高知はこれまでの貧困率の高さが全国平均3位、貧困率は16.1%となっている。高知県でも全国でも上位になるほどひとり親世帯が多く、このうち正社員率は56.7%と低い水準である。年間就労収入が200万円以下は56.8%にもなるという調査結果が出ている。これはパートや臨時職員など非正規雇用として雇われることが多く、安定した収入が得られない状況が続いてしまうためであり、特に女性の割合が高いことで母子家庭の貧困率を高めてしまっているものと推測される。

徳島県

徳島県でも過去の平均順位は鹿児島同様4位、貧困率も2017年で15.5%と高くなっている。その要因として、徳島県は離婚率が高く、ひとり親世帯になった原因の約9割が離婚によるものとなっている。これにより母子家庭となってしまった世帯の8割近くは経済的に困窮しており、この状況に対する支援が行き届いておらず、またさらなる貧困が生まれてしまう状況が続いている。

 全国的に貧困率のばらつきが生じるのは、上記の4県に見られるようなひとり親世帯の多さや、物価、賃金の安さ、地域特有の様々な要因が係ってくる。また現在は都市に人が集まる傾向にあるため、地域によっては過疎化や高齢化が進むことにより、地域全体が経済的に低迷してしまっているという要因もある。
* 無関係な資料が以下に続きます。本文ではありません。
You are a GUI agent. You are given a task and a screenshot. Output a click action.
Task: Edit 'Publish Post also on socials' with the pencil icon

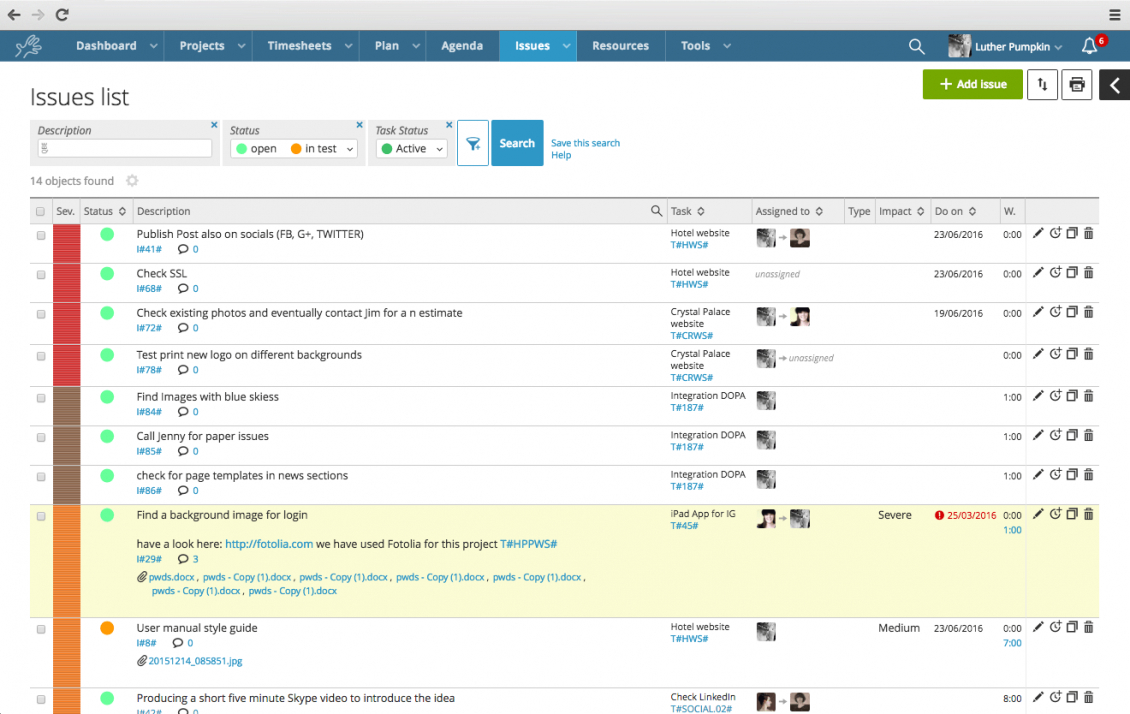(1038, 234)
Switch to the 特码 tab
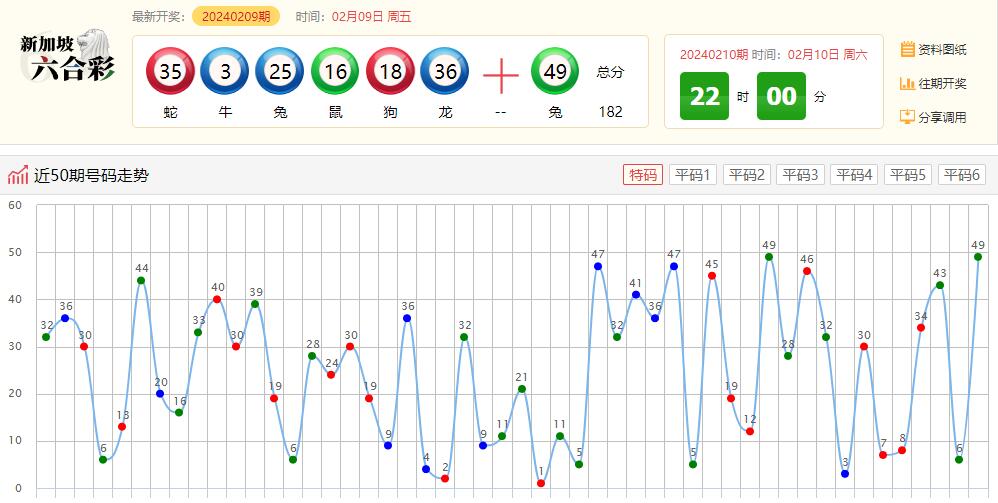This screenshot has height=503, width=998. 642,175
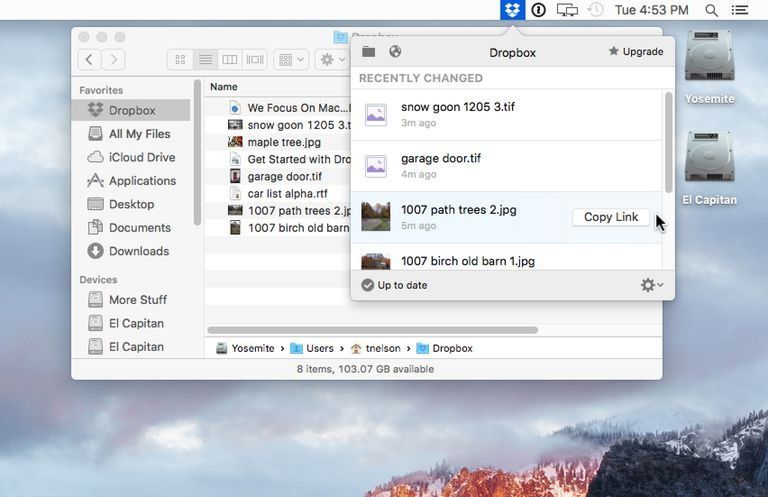
Task: Switch Finder to column view
Action: coord(230,60)
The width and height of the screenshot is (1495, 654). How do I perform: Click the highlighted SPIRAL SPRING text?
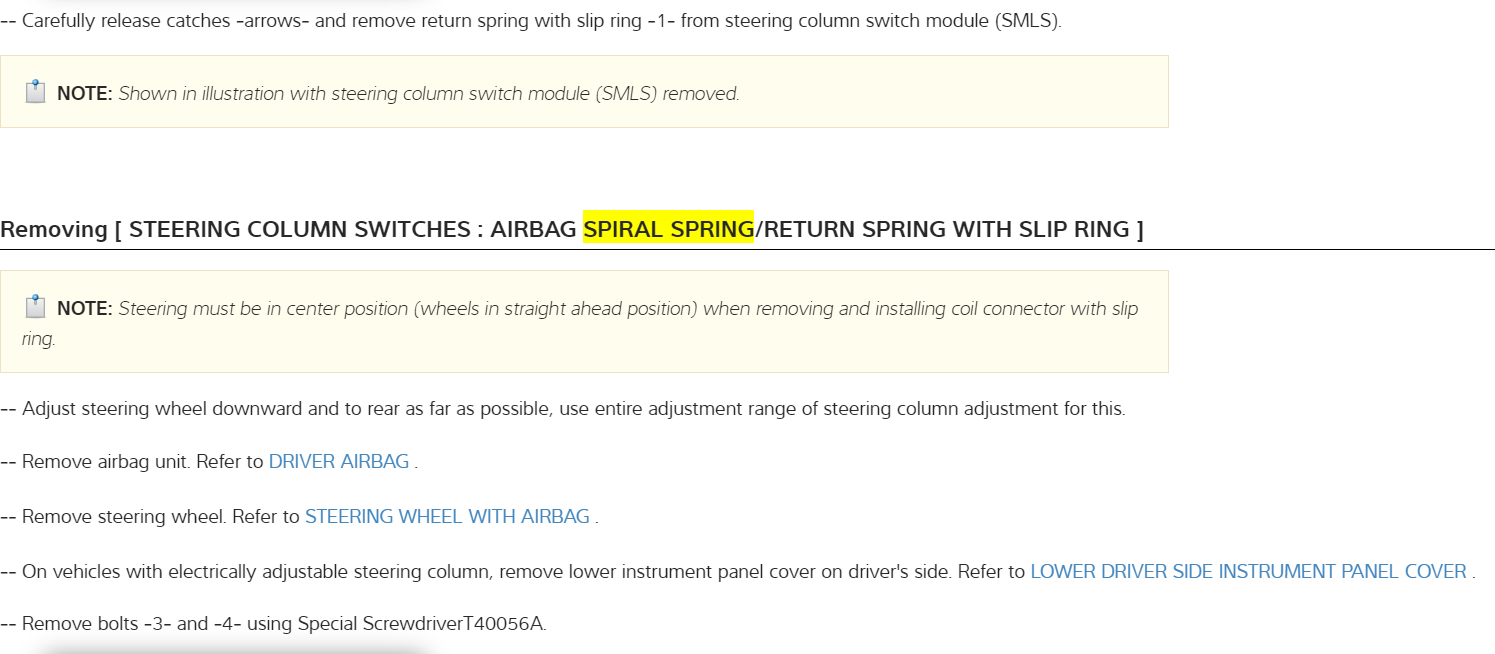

離婚率の上昇によるひとり親世帯の中でも母子家庭の場合は正社員として働くことが難しく、収入が安定しないことから貧困となってしまうケースが多いこともわかっている。さらに地方になれば物価が安いことで、全体的な賃金にも影響を与えてしまうことも少なくない。これらの要因による貧困は子どもの貧困率の高さにもつながり、貧困が就学や就職に影響してしまい、家計が厳しいために進学をあきらめる人も少なくない。そして低学歴での就職は満足な収入を得られる職に就くことが難しい傾向にあり、結果として低賃金となり貧困は連鎖してしまうのである。貧困は1つの要因ではなく、複雑に絡みあい、全国的にも多くの貧困を生んでしまっている。このような貧困を解決するには、根本にある原因を見定め、対策を行っていく必要がある。

 私たちは何ができるであろうか?まずは、今現在の貧困層の現状や課題を知ることが大切である。